• Data to examine:
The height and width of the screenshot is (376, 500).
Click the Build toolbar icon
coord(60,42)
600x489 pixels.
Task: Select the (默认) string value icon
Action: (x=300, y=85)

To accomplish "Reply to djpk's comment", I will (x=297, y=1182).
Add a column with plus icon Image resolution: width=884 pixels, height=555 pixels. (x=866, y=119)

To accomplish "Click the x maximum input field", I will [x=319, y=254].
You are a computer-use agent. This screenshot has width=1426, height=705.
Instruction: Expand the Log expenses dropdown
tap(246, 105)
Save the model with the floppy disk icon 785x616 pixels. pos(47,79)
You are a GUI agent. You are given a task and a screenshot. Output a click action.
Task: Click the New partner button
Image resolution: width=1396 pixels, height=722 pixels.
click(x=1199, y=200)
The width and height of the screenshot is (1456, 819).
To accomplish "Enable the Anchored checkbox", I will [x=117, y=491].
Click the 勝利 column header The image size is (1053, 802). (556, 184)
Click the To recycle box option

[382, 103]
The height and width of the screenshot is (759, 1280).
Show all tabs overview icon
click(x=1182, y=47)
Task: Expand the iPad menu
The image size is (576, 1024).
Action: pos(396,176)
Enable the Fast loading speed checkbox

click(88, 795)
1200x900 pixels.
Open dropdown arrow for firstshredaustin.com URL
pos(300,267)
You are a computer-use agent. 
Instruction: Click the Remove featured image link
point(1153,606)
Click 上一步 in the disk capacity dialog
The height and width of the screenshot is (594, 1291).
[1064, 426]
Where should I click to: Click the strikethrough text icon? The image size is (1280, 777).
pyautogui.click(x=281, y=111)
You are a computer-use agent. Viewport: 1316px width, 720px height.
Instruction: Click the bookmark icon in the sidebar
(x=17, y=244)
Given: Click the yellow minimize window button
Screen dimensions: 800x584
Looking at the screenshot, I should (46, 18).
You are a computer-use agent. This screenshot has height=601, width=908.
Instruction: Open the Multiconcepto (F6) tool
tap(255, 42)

• Problem requirements: Which lines run from the one containing "Show all tabs overview icon" to the end of the entries above? Print them exactly, both ends included, and nothing else.

• Result:
Show all tabs overview icon
click(x=1182, y=47)
Task: Expand the iPad menu
The image size is (576, 1024).
Action: pos(396,176)
Enable the Fast loading speed checkbox

click(88, 795)
1200x900 pixels.
Open dropdown arrow for firstshredaustin.com URL
pos(300,267)
You are a computer-use agent. 
Instruction: Click the Remove featured image link
point(1153,606)
Click 上一步 in the disk capacity dialog
The height and width of the screenshot is (594, 1291).
[1064, 426]
Where should I click to: Click the strikethrough text icon? The image size is (1280, 777).
pyautogui.click(x=281, y=111)
You are a computer-use agent. Viewport: 1316px width, 720px height.
Instruction: Click the bookmark icon in the sidebar
(x=17, y=244)
Given: Click the yellow minimize window button
Screen dimensions: 800x584
Looking at the screenshot, I should (46, 18).
You are a computer-use agent. This screenshot has height=601, width=908.
Instruction: Open the Multiconcepto (F6) tool
tap(255, 42)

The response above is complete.